The 478 is a bus route on the remote Cowal peninsula in Argyll and Bute, Scotland. It runs between Dunoon and Portavadie via Tighnabruiach and Kames. The route is currently operated by West Coast Motors, which is based in Campbeltown and was established in 1921.

The route is noted for its long stretches of single-track roads with scattered passing places, especially along the B836 between Sandbank and Auchenbreck, at the junction with the A886 Colintraive–to–Strachur road.

== History ==
Strathclyde Partnership for Transport inaugurated route 478, along with routes 477 and 479 in the same area, in October 1993. The drivers of the 477, 478 and 479 dubbed their routes the "Bermuda Triangle" due to their complexity and remoteness.

== Route ==
Although documented as a single route, no journey on the 478 follows exactly the same route as any other journey on the same day.

From Dunoon Pier, the route takes the passenger north through Sandbank on the A885 and A815. Most journeys then turn west along the B836 through Clachaig, Ardtaraig, Loch Striven to the A886 near Auchenbreck. Other journeys instead operate via the A815 to Strachur and then back down the A886 to Auchenbreck.

Some journeys then run south on the A886 to Colintraive, where they connect with the MV Loch Dunvegan on its short ferry crossing to Rhubodach on the Isle of Bute. Some of these journeys terminate at Colintraive, whilst others retrace their route north on the A886, past the junction with the B836 to the junction with the A8003. Yet other journeys run direct from the B836 junction to the A8003 junction.

The route then loops around Loch Ruel to Tighnabruiach, Kames, Millhouse and Portavadie. Here it connects with the ferry crossing to Tarbert on the Kintyre Peninsula.

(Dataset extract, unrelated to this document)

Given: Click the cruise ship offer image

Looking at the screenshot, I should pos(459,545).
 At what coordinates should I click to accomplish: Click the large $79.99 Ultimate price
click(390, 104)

On weekdays, additional stops in Dunoon, Hunters Quay, Ardnadam and Sandbank are served in the mid-afternoon to support the release of children from local schools.

== Service ==
Given the distance covered by the route (28 mi), it runs only eight times a day, Monday to Saturday (four in the morning, four in the afternoon). The first bus departs Dunoon Pier at 5:48 AM (terminating at Tighnabruiach's Royal an Lochan hotel; the second run is the first to terminate at Portavadie ferry terminal); the last one at 5:30 PM. The journey takes between an hour and an hour and a half.